Коди услышал, как отец словно подавился. Сердце парнишки болезненно сжалось, будто от удара. Ему случалось видеть папашины пьяные слезы, но сейчас дело обстояло иначе. Эти слезы пахли не виски, а болью. Мальчик не знал, сумеет справиться или нет, и, поколебавшись, сделал шаг к отцу. Второй шаг дался легче, третий – совсем легко. Коди поднял руку, чтобы тронуть отца за плечо.
Тело Кёрта сотрясла дрожь. Он со свистом втянул воздух, словно в приступе удушья, и вдруг поднял голову. Коди увидел, что хоть глаза у папаши и были мокрые, но старик смеялся. Смех делался все жестче, отрывистее, пока из горла Локетта-старшего не послышалось ухающее ворчание дикого зверя.

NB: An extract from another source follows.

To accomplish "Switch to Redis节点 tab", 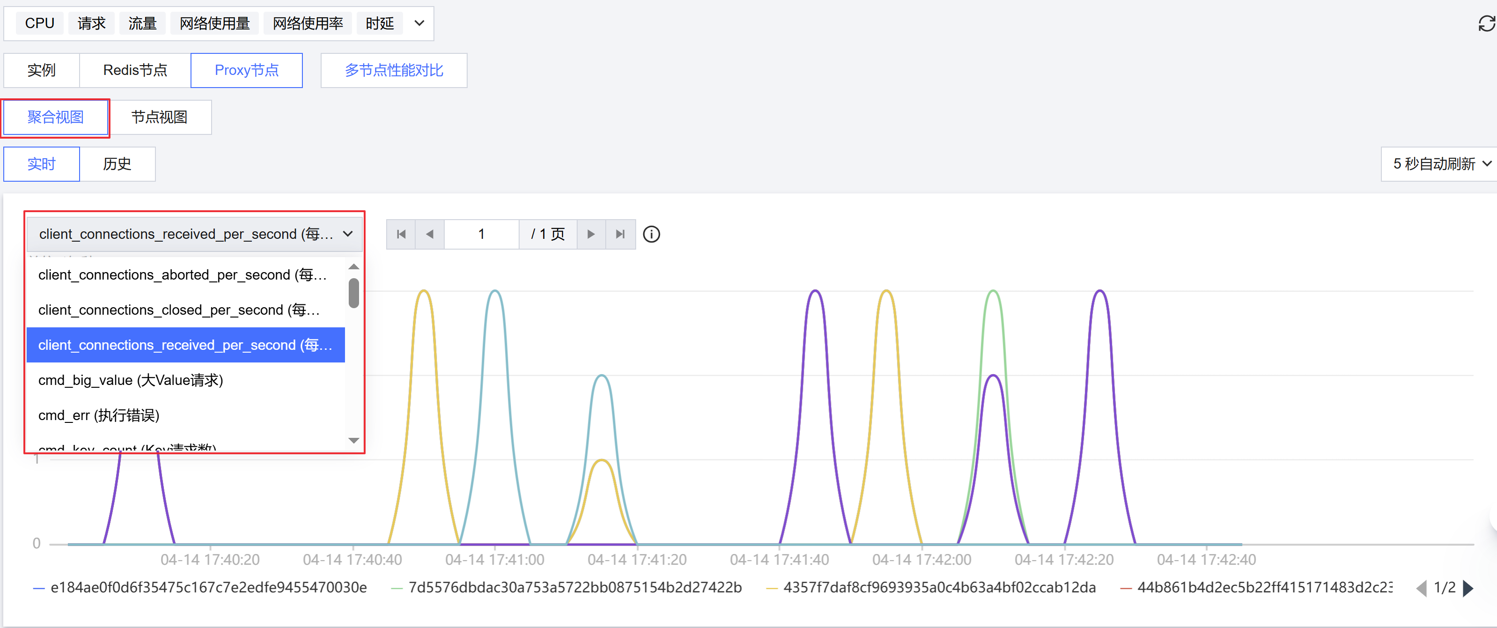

– Идиот проклятый! – удалось выговорить хрюкавшему от смеха Кёрту. – Чертов кретин! Ты же знаешь, у меня нет галстуков!
Рука Коди сжалась в кулак. Он опустил ее.
– Ни единого! – проорал Кёрт, запрокинув голову и сдавленно хихикая. По морщинкам возле глаз сбегали слезы. – Боже милостивый, что за дурака я вырастил!
Коди стоял тихо-тихо. На виске билась жилка. За крепко сжатыми губами прятались стиснутые зубы.
– Какого черта ты не сделал мне скамеечку для ног, парень? Скамеечку я бы нашел куда девать! Что, черт тебя побери, мне делать с вешалкой для галстуков, если их у меня сроду не было!
Мальчик дал отцу посмеяться еще секунд тридцать, а потом отчетливо и твердо сказал:
– Ты сегодня не пошел в пекарню. Так?
Смех с бульканьем оборвался, будто вода, застоявшаяся в кухонной раковине, нашла себе выход. Кёрт с еще непросохшими глазами несколько раз кашлянул и затушил сигарету о покрытый ожогами стол.
– Ну не пошел. Какое твое собачье дело?